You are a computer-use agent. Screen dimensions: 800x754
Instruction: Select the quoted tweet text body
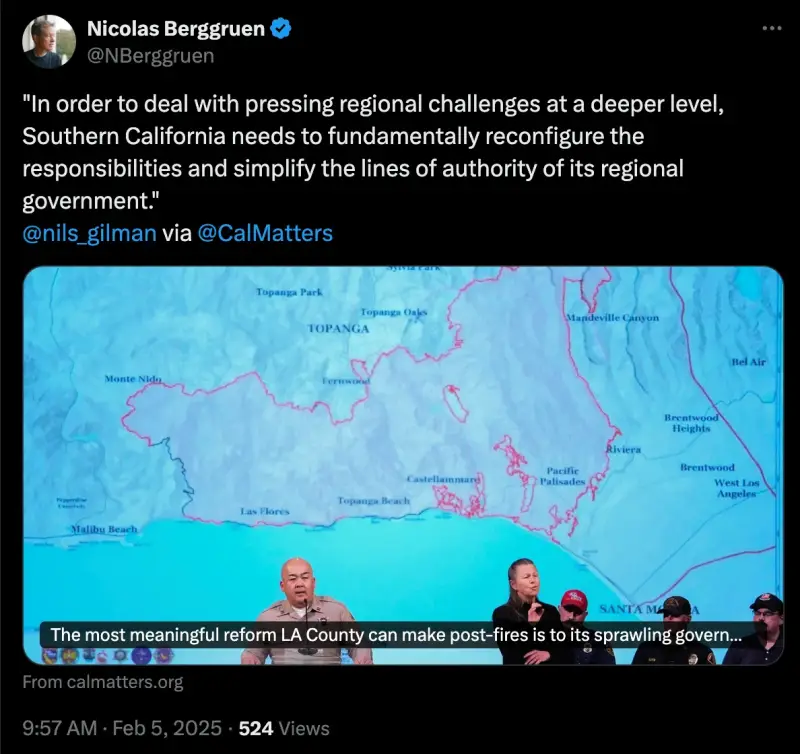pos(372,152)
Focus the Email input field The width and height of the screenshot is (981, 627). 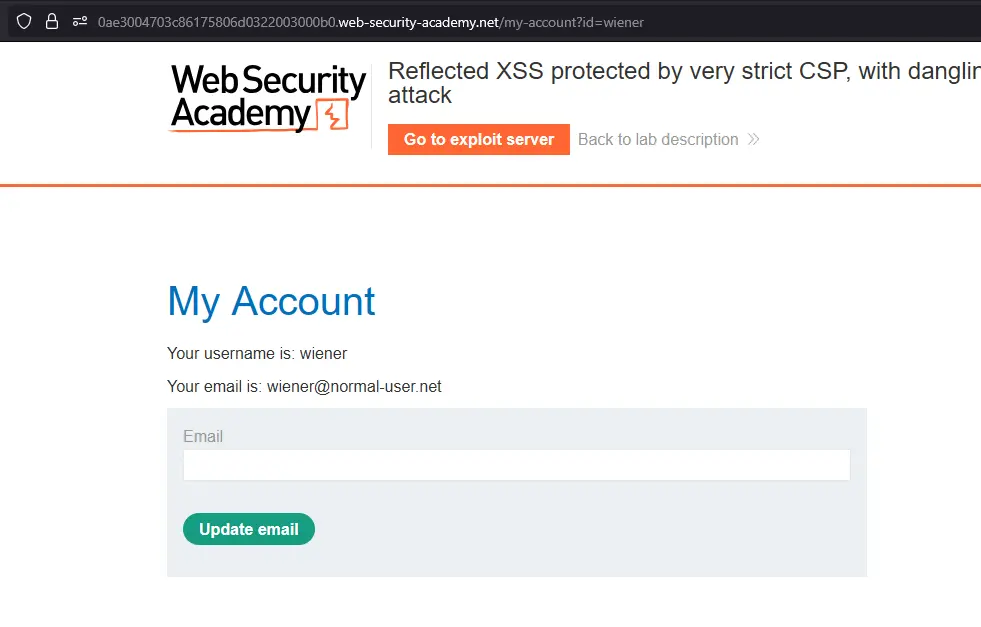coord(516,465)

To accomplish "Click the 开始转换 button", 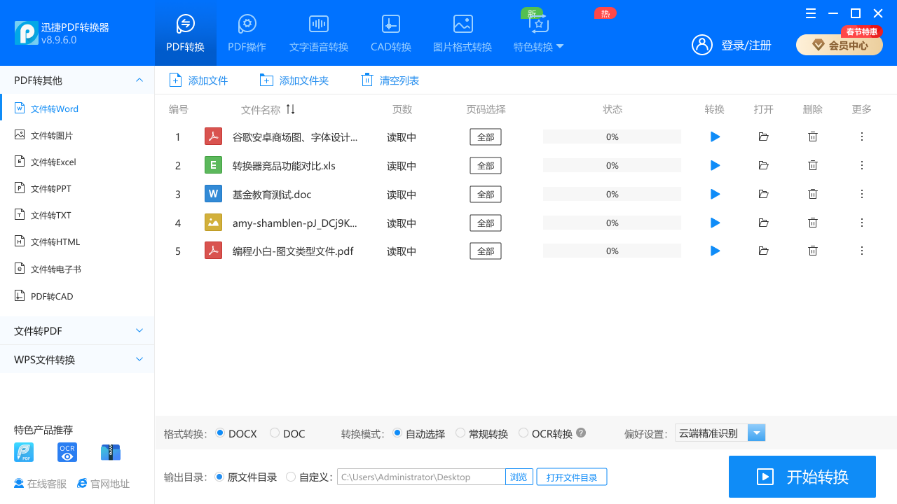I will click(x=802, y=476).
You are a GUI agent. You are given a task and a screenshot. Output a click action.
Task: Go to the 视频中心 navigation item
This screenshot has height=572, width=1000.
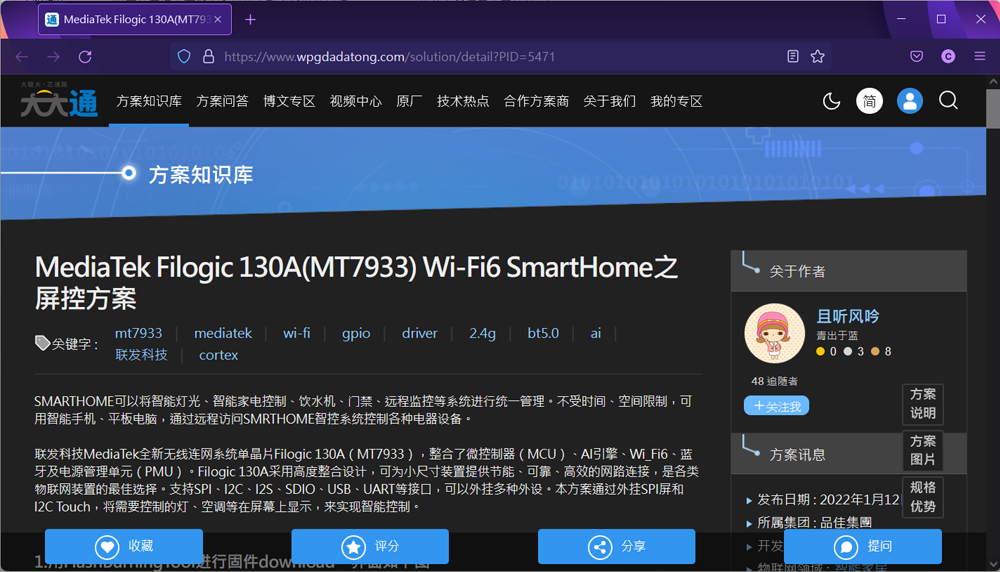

▶ [ASSIGNED TASK] Your task is to retype exactly the lines that run from the line with "You are a GUI" through the last line of the material, with the pictures left out.

▶ [SOLUTION TO THIS PROBLEM]
You are a GUI agent. You are given a task and a screenshot. Output a click action.
Task: Go to the 视频中心 navigation item
This screenshot has height=572, width=1000.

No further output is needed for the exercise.